Cap sur la prochaine ville, après les missions du ranch je me dirige vers la ville des voleurs, Thieves Landing. L’endroit est charmant, marécageux. L’ambiance change, c’est assez magique. Comme je suis un joueur qui contemple, je m’arrête quelques secondes pour jouer avec la caméra et faire passer les rayons du soleil à travers les branches des arbres (si si, vous aussi vous le ferez, et pas qu’une fois!!). En une fraction de seconde, deux sangliers nous chargent. On a tous vu les vidéos sur la faune et les écosystèmes du jeu : ce n’était pas de la publicité mensongère. Je dégaine. Echec ! La dernière arme que j’avais utilisée est mon lasso. Passablement inefficace contre deux sangliers enragés. Ni une, ni deux, mon cheval succombe sous mes yeux. J’arrive enfin à sortir mon arme, et à trucider ces deux porcs d’une balle dans la tête. Je me retrouve en pleine zone marécageuse, sans cheval. Bon, ça sent l’humiliation : un cowboy sans cheval. Situation incongrue, mais normale dans ce monde qui nous est proposé. En effet, qu’est ce qu’il y a d’extraordinaire à se faire attaquer par des animaux sauvages, et de perdre son cheval?
… et du mouvement : la vie dans l’Ouest
C’est là que Red Dead Redemption est magistral : une variété de situations qui déboulent à l’improviste, avec des finalités diverses, mais cohérentes avec l’univers. C’est fun, immersif, et le jeu apparaît nettement moins « futile » entre les missions que son aîné GTA IV. Du coup, le problème de rythme inhérent aux jeux dits open world est largement compensé par cette possibilité de tous les instants que le joueur soit sollicité par un événement ou un problème fortuit. Bon, il n’y a pas des centaines de situations différentes, mais suffisamment espacées pour une sensation de variété. Surtout que l’on a souvent un tout autre objectif en tête (missions principales, missions secondaires, shopping, voyages, etc.). C’est dense, assez bien calibré, et là où les GTA accumulaient des features souvent secondaires et anecdotiques, Red Dead Redemption mixe le tout de manière beaucoup plus intelligente, mieux intégrée à la trame principale, et surtout pour un résultat tout simplement plus « fun ».
Dans GTA 4, moult activités étaient simplement secondaires. Ici, les développeurs ont eu le bon goût d’en intégrer un grand nombre aux missions principales. Comme jouer au Poker pour gagner un titre de propriété, ou même d’aller faire exprès de tricher pour provoquer un duel et pouvoir tuer un traître en toute légitimité. Ces épreuves qui auraient pu faire office de simples features, sont des activités du quotidien de la vie dans l’Ouest. Quoi de plus logique que d’y avoir recours pour atteindre ses objectifs ? Et la vie dans l’Ouest est bien chargée.

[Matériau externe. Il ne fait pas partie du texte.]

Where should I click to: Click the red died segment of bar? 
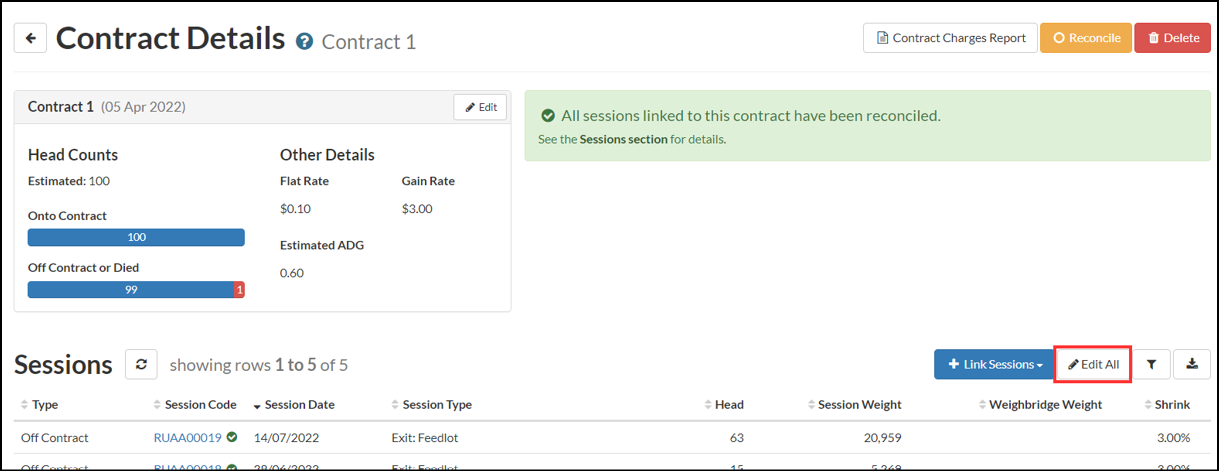coord(239,290)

Activité de cow-boy (n’oublions pas que ces héros étaient chargé de guider les troupeaux), tour de garde pour protéger un ranch la nuit, chasser les têtes mises à prix…. Le gameplay est fluide et permet de réaliser des choses très jouissives, comme traîner un hors-la-loi sur des kilomètres pour le livrer au Marshall et empocher la prime. Les duels, bien que simplistes au niveau jouabilité, sont des vrais moments cinématographiques. Ajoutons à cela un système de réputation qui offre le choix de mener la campagne en incarnation même de la vertu, ou en parfait mécréant (condition sine qua non pour pénétrer dans une ville refuge pour les bandits, vers la fin du jeu). Il y a de quoi faire. De quoi vivre.

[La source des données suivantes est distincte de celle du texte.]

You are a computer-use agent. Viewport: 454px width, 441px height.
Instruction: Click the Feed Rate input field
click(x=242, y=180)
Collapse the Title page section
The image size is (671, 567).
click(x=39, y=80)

Red Dead Redemption, photographie d’une époque
Nous sommes en 1911, la révolution industrielle vient d’avoir lieu. Son influence ne se fait ressentir que petit à petit sur le territoire américain, tout comme la loi et ses représentants ne progressent que très lentement en ces terres. John Marston fait figure de stéréotype archaïque : un cow-boy à l’ancienne. Le manichéisme ? Poubelle. John essaie simplement de faire de son mieux pour mener à bien sa mission et retrouver sa famille le plus vite possible. Sa perception, et donc celle à travers laquelle le joueur découvre le scénario, est d’autant plus intéressante qu’elle nous permet de nous rendre compte de l’écart soudain qu’il y eut entre les natifs de l’ouest lointain, et les personnes plus proches des premières villes industrialisées et du gouvernement américain. On assiste donc à l’évangélisation des « terriens » du far west, comme Marston, quant à la technologie, à la législation et la mise en application d’une constitution qui a la vie dure dans ces contrées.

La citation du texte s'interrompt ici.